Eating disorders and body dysmorphic disorder are recognized as psychiatric disorders in diagnostic manuals (American Psychiatric Association, 2013; World Health Organization, 1992), exercise addiction is still not. However, these conditions often appear simultaneously, so much so that Davis and Claridge have proposed that comorbidity with exercise addiction be considered in eating disorders (Davis & Claridge, 1998). The two scholars found that obsessive-compulsive traits were associated with worry about weight and excessive exercise in patients with eating disorders.

Other researchers have observed correlations between addiction and mood disorders, e.g. Linchestein et al (2018), found that depression and stress lead to a high risk of exercise addiction, which can be conducted as a coping strategy to overcome to psychic suffering. Scholars have realized that addiction can be recognized both through the observation of compulsive behavior and confirmed by continuous musculoskeletal injuries to which the individual does not give importance by returning ahead of time to practice the various activities.

In accordance with these results, the Work Craving Model offers three dimensions through which a dependence on physical exercise is maintained: “hedony”, “compulsion” and “cognitive components”. With WCM, Wojdylo et al. (2013) outline an interaction between neurotic perfectionism (learned), obsessive-compulsive trait, reduction of withdrawal symptoms and an increase in positive self-esteem of the dependent behavior in question. Both perfectionism and the obsessive-compulsive component have been shown to correlate with excessive exercise, particularly when competing with eating disorders, while maintaining craving behavior is often related to depressive and anxiety disorders, a confirmation of these correspondences is a study by Macfarlane (2016).

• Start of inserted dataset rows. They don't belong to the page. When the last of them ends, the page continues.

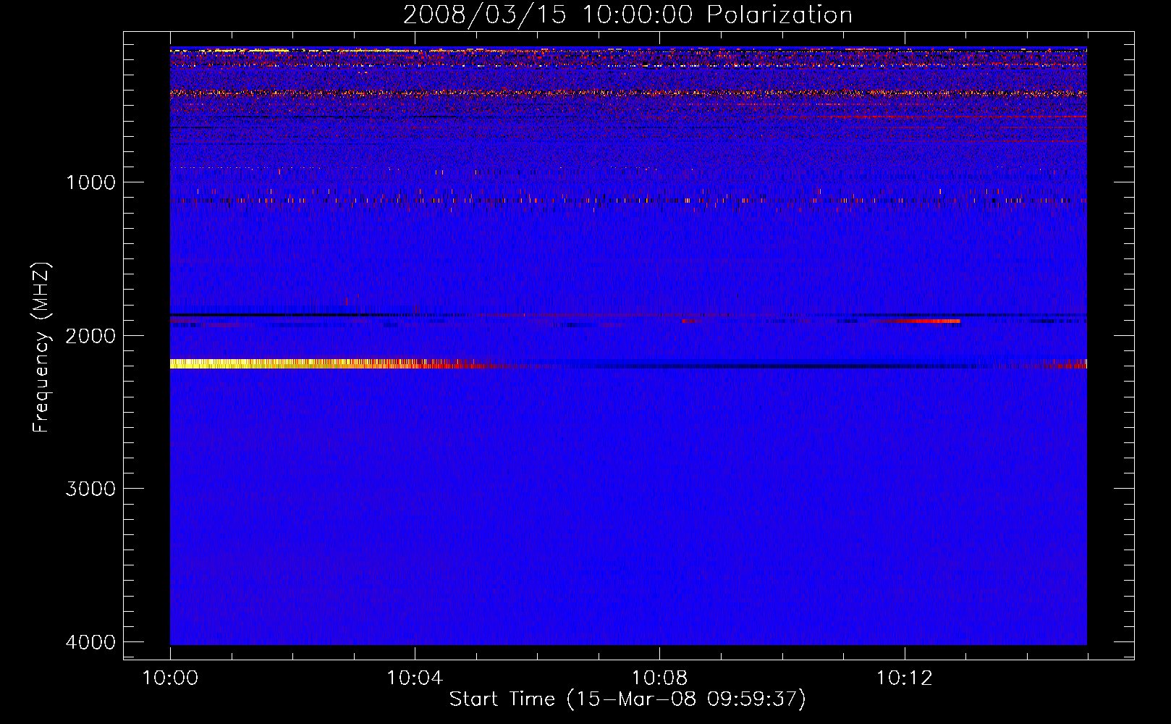Click the "Start Time" x-axis label

click(627, 699)
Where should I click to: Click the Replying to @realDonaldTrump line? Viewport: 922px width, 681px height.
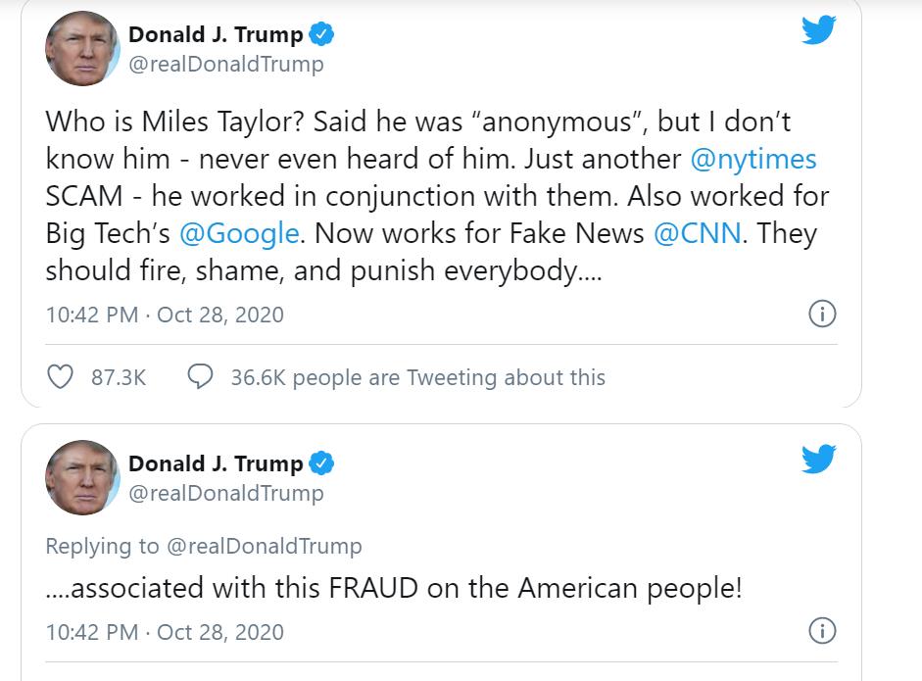pyautogui.click(x=204, y=546)
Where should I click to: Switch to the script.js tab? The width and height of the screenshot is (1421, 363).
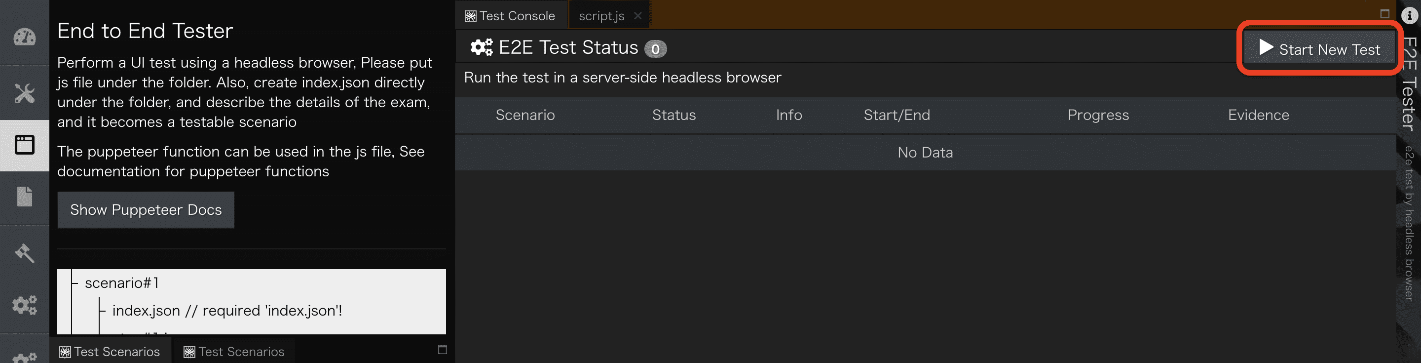(601, 16)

Bruno et al. (2014), found that a high risk of developing a sports addiction is due to a narcissistic personality, especially to ensure omnipotence and provide protection against loss of satisfaction and admiration. Not only that, low self-esteem seems to be, also a predictor of Exercise Addiction since it makes the individual safer, increasing self-confidence and the confidence of pleasing the other by showing sporting attitudes.

Finally, it is not difficult to imagine that this type of addiction can also manifest itself in comorbidity with social anxiety disorder, especially if this concerns one’s own physical characteristics.

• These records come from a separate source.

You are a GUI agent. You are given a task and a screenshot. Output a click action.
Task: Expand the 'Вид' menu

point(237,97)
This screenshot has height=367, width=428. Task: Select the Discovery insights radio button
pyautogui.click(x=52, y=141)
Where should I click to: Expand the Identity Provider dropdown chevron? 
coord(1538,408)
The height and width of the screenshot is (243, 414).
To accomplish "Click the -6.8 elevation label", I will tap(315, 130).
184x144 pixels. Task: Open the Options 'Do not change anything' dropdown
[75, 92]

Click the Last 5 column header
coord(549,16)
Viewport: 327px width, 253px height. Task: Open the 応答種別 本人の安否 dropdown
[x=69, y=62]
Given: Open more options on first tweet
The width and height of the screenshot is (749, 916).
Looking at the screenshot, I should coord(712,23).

In western countries, sport is widespread, which is why you can do a little sport at any age, in gyms, clubs, in the open air.

Therefore it must be considered an important and influential aspect in a person’s life exactly like work, family and friends circle etc.

It is still not clear the mechanism that establishes an addiction and if it can be considered really as such in every individual (even comparing it to the most common and current ones such as gambling or internet addiction), beyond which the boundaries are not yet outlined between normal activity and negative sports addiction. In fact, some studies have shown that even athletes are not immune from addiction to exercise compared to simple practitioners, the passion for sport plays a fundamental role and can be a motivational drive to do more and more compulsively; moreover, it is possible that it may be established by carrying out any type of specialty practiced.

In psychotherapy, the relationship that the person has with sport must be taken into account, how much he practices and if, for greater performance, he helps himself with supplements, this can be useful in the initial phase to deepen other aspects that define the diagnosis and specify if sport can be a prodrome of other comorbidities or differential diagnoses with specific disorders. It can be useful to investigate how sport is perceived, if it is experienced as a compulsion, or if it is really a moment of leisure or detachment with problems, or if it is done in order to achieve an ideal weight-form.

In each specific case, it will be necessary to evaluate the most suitable psychotherapeutic technique to achieve a balance and adequate coping strategies and that addresses dysfunctional behaviors with respect to sports practice and the psychic problem that supports them.